Methylmercury, but not inorganic mercury, causes abnormality of centrosome integrity (multiple foci of γ-tubulin), multipolar spindles and multinucleated cells without microtubule disruption in cultured Chinese hamster V79 cells

Abstract

Abnormalities of centrosome integrity and spindle organization in the cultured Chinese hamster fibroblast cell line V79 exposed to methylmercury (MeHgCl) and inorganic mercury (Hg 2+) were investigated in conjunction with inductions of mitotic arrest and multinucleated cells. The centrosome integrity and spindle organization were investigated by immunofluorescence of centrosome proteins, γ-tubulin, and β-tubulin, respectively.
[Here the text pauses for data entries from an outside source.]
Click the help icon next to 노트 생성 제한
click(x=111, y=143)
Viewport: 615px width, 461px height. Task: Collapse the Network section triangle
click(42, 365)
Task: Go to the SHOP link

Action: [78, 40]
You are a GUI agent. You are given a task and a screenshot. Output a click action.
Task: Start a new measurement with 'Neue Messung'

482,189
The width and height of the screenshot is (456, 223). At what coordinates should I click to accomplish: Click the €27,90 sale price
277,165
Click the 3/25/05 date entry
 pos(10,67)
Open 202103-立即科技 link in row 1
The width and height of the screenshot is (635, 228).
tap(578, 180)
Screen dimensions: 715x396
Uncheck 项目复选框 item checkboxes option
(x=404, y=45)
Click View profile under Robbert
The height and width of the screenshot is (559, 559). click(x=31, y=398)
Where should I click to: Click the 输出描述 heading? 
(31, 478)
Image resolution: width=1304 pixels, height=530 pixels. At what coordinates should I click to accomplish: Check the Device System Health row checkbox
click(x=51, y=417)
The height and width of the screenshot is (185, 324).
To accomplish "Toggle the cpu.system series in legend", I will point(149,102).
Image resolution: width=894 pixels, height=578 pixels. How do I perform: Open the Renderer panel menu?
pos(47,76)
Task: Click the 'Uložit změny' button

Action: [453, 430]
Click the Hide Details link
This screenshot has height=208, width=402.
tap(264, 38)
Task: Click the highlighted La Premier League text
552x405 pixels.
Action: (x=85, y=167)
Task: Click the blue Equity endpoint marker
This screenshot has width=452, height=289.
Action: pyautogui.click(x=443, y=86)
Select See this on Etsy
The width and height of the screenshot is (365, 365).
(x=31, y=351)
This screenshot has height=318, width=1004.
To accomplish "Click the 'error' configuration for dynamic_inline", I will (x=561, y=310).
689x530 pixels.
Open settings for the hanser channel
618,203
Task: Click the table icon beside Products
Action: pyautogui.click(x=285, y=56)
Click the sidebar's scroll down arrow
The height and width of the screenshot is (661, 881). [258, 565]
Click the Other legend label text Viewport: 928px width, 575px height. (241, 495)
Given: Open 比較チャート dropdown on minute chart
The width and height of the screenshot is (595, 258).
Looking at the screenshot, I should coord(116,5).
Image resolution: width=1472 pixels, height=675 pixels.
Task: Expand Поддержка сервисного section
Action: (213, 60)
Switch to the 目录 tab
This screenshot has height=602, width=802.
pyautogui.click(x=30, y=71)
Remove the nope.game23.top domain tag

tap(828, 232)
MeHgCl at subtoxic concentrations caused an increase in mitotic index 6 h after exposure. Ameboid cells with multiple pseudopodia were also induced and chromosomes were distributed even in the pseudopodia. After the increase in mitotic index caused by MeHgCl, multinucleated cells with multiple micronuclei appeared. MeHgCl caused abnormality of centrosome integrity (multiple foci of γ-tubulin) colocalized with aberrant spindles in a concentration-dependent manner, while it did not cause disruption of centrosome integrity and microtubule organization in interphase cells. In addition, MeHgCl led to the appearance of monoastral cells with a one-dot signal of γ-tubulin. By contrast, Hg 2+ did not cause any of the changes induced by MeHgCl. Thus, MeHgCl caused centrosome abnormality and the related changes without microtubule disruption, suggesting that the mitotic centrosome is a critical target for the cytotoxic effects of MeHgCl.